▶ [GOAL OF THE EXERCISE]: Your answer must consist of exactly the lines below, starting with the line with "797x538 pixels. At" and going on through the line with "Task: Collapse the Date: Yesterday group", and nothing else.

▶ [THE DATA]:

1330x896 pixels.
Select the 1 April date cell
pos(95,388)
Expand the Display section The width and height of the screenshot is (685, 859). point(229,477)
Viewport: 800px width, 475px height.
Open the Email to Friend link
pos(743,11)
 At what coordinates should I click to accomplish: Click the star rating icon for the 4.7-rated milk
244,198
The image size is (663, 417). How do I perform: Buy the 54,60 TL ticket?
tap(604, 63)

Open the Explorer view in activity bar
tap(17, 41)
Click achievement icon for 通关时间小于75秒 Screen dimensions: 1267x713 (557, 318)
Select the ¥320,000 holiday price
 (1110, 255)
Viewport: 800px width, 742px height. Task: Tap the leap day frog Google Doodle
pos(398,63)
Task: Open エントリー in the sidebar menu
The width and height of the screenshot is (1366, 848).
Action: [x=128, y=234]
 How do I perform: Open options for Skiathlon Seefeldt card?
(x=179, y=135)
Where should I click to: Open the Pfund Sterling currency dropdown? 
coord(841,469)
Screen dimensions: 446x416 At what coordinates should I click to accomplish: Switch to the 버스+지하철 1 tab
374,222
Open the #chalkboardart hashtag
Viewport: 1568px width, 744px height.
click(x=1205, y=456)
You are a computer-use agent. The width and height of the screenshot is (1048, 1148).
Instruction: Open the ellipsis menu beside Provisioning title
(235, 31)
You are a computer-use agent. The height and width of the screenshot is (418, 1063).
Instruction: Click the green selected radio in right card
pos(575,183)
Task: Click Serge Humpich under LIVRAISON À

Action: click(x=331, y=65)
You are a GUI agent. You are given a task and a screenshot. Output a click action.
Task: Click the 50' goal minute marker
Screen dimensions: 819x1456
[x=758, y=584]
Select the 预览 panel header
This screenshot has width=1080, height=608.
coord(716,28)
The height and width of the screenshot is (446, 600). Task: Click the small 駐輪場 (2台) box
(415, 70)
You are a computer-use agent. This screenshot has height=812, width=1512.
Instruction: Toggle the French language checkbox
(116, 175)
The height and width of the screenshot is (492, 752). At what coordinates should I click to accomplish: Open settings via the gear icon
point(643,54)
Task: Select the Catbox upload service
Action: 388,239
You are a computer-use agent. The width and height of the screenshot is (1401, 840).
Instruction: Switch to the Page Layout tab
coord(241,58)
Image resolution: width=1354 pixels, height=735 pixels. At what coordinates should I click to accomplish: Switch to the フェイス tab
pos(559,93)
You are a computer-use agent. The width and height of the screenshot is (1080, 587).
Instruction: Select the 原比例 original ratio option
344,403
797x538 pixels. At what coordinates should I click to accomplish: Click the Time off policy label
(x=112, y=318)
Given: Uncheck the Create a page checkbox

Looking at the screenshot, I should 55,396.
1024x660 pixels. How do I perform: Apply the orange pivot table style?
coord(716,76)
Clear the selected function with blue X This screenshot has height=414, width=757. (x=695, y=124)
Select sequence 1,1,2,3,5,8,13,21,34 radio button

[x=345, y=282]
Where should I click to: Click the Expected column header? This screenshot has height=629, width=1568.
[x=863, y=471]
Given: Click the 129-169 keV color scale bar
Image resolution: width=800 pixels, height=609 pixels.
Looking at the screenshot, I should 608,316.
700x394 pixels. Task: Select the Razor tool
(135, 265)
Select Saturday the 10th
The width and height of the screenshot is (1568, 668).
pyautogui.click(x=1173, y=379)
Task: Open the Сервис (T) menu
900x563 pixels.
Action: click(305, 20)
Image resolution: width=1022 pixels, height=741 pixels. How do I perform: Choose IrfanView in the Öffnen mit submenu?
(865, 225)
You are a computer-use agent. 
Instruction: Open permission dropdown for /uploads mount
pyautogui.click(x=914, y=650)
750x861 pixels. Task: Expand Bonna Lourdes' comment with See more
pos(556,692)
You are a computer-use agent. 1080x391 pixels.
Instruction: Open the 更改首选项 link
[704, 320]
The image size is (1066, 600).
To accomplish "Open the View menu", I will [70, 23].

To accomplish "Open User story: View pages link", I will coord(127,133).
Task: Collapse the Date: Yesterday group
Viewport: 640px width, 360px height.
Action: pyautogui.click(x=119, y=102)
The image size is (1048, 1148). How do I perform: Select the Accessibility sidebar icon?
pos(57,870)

▶ [RESPONSE]:
797x538 pixels. At what coordinates should I click to accomplish: Click the Time off policy label
(x=112, y=318)
Given: Uncheck the Create a page checkbox

Looking at the screenshot, I should 55,396.
1024x660 pixels. How do I perform: Apply the orange pivot table style?
coord(716,76)
Clear the selected function with blue X This screenshot has height=414, width=757. (x=695, y=124)
Select sequence 1,1,2,3,5,8,13,21,34 radio button

[x=345, y=282]
Where should I click to: Click the Expected column header? This screenshot has height=629, width=1568.
[x=863, y=471]
Given: Click the 129-169 keV color scale bar
Image resolution: width=800 pixels, height=609 pixels.
Looking at the screenshot, I should 608,316.
700x394 pixels. Task: Select the Razor tool
(135, 265)
Select Saturday the 10th
The width and height of the screenshot is (1568, 668).
pyautogui.click(x=1173, y=379)
Task: Open the Сервис (T) menu
900x563 pixels.
Action: click(305, 20)
Image resolution: width=1022 pixels, height=741 pixels. How do I perform: Choose IrfanView in the Öffnen mit submenu?
(865, 225)
You are a computer-use agent. 
Instruction: Open permission dropdown for /uploads mount
pyautogui.click(x=914, y=650)
750x861 pixels. Task: Expand Bonna Lourdes' comment with See more
pos(556,692)
You are a computer-use agent. 1080x391 pixels.
Instruction: Open the 更改首选项 link
[704, 320]
The image size is (1066, 600).
To accomplish "Open the View menu", I will [70, 23].

To accomplish "Open User story: View pages link", I will coord(127,133).
Task: Collapse the Date: Yesterday group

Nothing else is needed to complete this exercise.